This works because Caddy's :80 block proxies all HTTP traffic to the gateway. However, once DNS is properly configured, always use the HTTPS domain URL.

Important: Never use http://<ip>:6001 — port 6001 is the internal gateway and is blocked by UFW from external access. The join request goes through Caddy on port 80 (HTTP) or 443 (HTTPS), which proxies to the gateway internally.

Pre-Install Checklist

Before running orama install on a VPS, ensure:

  1. Stop Docker if running.

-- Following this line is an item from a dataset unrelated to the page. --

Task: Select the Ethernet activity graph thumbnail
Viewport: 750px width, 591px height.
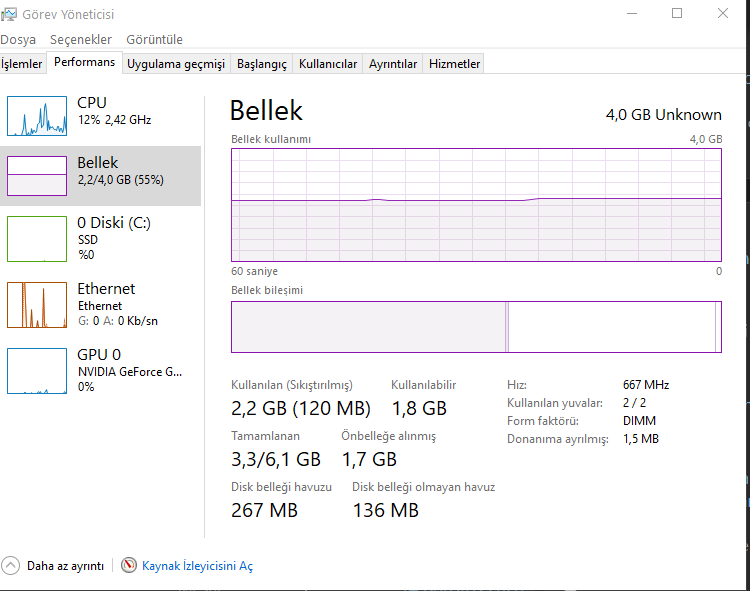Action: [37, 304]
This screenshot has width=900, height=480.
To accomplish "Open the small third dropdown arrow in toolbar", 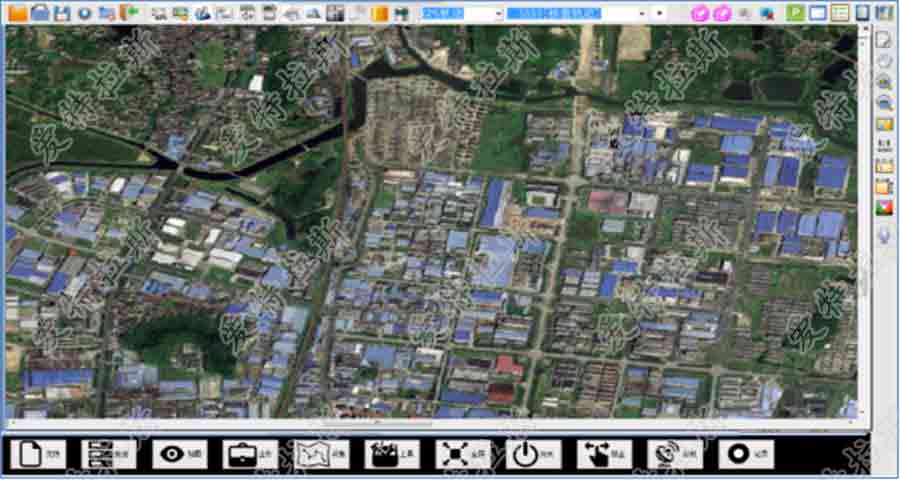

Docker commonly binds ports 4001 and 8080 which conflict with IPFS. The installer checks for port conflicts and shows which process is using each port, but it's easier to stop Docker first:

    sudo systemctl stop docker docker.socket
    sudo systemctl disable docker docker.socket
    
  2. Stop any existing IPFS instance.

    sudo systemctl stop ipfs
    
  3. Ensure make is installed. Required for building CoreDNS and Caddy from source:

    sudo apt-get install -y make
    
  4. Stop any service on port 53 (for nameserver nodes). The installer handles systemd-resolved automatically, but other DNS services (like bind9 or dnsmasq) must be stopped manually.

Recovering from Failed Joins

If a node partially joins the cluster (registers in RQLite's Raft but then fails or gets cleaned), the remaining cluster can lose quorum permanently. This happens because RQLite thinks there are N voters but only N-1 are reachable.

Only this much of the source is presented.